= Sebastiano Romeo =

Sebastiano Romeo (8 January 1931 – 19 January 1998), also known as U Staccu, was a historical 'Ndrangheta boss from San Luca in Calabria. His family was allied with others in the Pelle-Romeo-Vottari clan and he was a member of the Vangelo, an exclusive high rank within the 'Ndrangheta.

He also became a member of Camera di Controllo, a provincial commission of the 'Ndrangheta, formed at the end of the Second 'Ndrangheta war in September 1991 to avoid further internal conflicts. He was involved in drug trafficking and the dumping of toxic and radioactive waste off the coast in Italy.

According to the 'Ndrangheta turncoat (pentito) Francesco Fonti, Romeo was involved in attempts to locate the place in Rome where the Christian Democrat politician and former Prime Minister Aldo Moro was held by the militant communist group the Red Brigades after they had kidnapped him on 16 March 1978. Romeo had been asked by unnamed national and Calabrian Christian Democrats such as Riccardo Misasi and Vito Napoli to help out.

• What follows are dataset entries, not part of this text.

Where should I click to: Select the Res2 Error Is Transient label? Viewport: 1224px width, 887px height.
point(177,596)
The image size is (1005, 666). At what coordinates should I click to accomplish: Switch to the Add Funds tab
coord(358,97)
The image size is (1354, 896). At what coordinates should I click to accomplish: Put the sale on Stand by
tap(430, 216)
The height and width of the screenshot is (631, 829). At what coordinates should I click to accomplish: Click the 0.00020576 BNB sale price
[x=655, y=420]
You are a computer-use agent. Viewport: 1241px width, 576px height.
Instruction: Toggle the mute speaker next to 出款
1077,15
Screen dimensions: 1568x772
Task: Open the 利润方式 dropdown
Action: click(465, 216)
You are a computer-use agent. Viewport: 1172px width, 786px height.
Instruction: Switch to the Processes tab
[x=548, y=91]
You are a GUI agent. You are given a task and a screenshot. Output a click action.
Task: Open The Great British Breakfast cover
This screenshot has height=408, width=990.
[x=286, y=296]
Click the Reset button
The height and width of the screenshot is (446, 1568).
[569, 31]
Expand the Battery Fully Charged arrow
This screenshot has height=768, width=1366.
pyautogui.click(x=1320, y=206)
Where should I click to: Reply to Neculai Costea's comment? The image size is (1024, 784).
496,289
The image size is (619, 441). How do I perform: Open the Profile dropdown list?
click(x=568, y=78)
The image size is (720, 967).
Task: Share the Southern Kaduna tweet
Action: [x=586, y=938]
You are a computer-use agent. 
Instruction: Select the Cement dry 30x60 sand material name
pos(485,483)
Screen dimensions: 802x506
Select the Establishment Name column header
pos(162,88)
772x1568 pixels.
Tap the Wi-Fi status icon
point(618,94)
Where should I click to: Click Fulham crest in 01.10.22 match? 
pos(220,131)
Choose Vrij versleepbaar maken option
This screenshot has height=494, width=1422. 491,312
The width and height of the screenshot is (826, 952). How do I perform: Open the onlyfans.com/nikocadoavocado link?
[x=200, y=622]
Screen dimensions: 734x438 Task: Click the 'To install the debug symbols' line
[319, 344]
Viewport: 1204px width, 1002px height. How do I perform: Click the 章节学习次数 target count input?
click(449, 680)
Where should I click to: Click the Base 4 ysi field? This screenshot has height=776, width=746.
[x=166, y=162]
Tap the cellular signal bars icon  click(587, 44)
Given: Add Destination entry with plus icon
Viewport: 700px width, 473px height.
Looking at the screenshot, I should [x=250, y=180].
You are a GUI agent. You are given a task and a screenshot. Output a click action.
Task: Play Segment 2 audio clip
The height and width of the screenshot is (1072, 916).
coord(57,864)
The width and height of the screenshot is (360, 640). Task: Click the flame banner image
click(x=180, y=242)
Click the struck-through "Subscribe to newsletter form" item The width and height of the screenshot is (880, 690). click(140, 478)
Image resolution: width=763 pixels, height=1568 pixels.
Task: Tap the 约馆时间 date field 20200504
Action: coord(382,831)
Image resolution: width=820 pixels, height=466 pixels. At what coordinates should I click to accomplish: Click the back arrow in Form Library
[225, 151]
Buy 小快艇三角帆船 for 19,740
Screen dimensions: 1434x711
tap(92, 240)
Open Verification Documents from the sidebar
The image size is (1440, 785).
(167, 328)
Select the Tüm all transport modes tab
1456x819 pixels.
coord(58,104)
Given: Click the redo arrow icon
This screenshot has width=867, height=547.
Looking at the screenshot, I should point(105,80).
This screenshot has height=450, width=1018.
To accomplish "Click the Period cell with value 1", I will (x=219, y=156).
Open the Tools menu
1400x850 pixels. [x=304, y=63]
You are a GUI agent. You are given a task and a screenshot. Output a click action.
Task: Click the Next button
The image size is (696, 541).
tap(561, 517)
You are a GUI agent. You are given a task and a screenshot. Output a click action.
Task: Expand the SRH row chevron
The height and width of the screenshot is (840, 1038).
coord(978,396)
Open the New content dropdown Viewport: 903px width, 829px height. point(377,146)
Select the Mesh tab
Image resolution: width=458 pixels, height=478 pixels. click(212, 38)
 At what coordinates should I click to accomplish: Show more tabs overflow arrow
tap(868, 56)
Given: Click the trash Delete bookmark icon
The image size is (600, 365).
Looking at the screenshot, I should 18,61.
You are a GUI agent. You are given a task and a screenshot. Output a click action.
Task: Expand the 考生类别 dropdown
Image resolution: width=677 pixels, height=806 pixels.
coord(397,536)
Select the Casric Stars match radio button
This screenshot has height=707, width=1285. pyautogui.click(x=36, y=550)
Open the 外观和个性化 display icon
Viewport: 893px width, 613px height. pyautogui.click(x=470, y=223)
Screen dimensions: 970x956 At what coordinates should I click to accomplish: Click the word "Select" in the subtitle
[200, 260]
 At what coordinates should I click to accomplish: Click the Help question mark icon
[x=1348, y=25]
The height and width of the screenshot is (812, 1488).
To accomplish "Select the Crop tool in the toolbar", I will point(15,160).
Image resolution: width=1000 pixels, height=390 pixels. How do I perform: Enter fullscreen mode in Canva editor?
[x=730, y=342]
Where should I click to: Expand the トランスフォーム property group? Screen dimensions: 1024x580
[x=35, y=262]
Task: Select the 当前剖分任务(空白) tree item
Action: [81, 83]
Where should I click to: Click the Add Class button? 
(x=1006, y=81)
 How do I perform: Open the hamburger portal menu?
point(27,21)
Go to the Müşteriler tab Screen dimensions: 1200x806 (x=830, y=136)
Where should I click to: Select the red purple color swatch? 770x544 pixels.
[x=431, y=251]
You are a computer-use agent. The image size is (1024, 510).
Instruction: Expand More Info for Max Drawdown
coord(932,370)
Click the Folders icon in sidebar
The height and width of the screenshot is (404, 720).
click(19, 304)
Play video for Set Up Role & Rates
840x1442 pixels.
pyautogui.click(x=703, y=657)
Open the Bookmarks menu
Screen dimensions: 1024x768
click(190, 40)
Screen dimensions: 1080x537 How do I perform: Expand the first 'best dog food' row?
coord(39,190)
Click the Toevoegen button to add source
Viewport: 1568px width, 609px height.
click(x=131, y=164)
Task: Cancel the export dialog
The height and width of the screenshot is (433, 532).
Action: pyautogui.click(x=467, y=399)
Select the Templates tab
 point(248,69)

With the help of the Italian military intelligence agency SISMI and the criminal organisation the Banda della Magliana Fonti was able to locate the house where Moro was kept. When he reported to Romeo, the latter said that he had done a good job but that important politicians in Rome had changed their minds. Moro's body was found later after he was shot.

Sebastiano Romeo died at home on 19 January 1998, at the age of 67. He was under house arrest due to medical problems. He was succeeded by his son Antonio Romeo, assisted by Sebastiano's brother, who also is named Antonio Romeo. His son was arrested on 26 June 1998.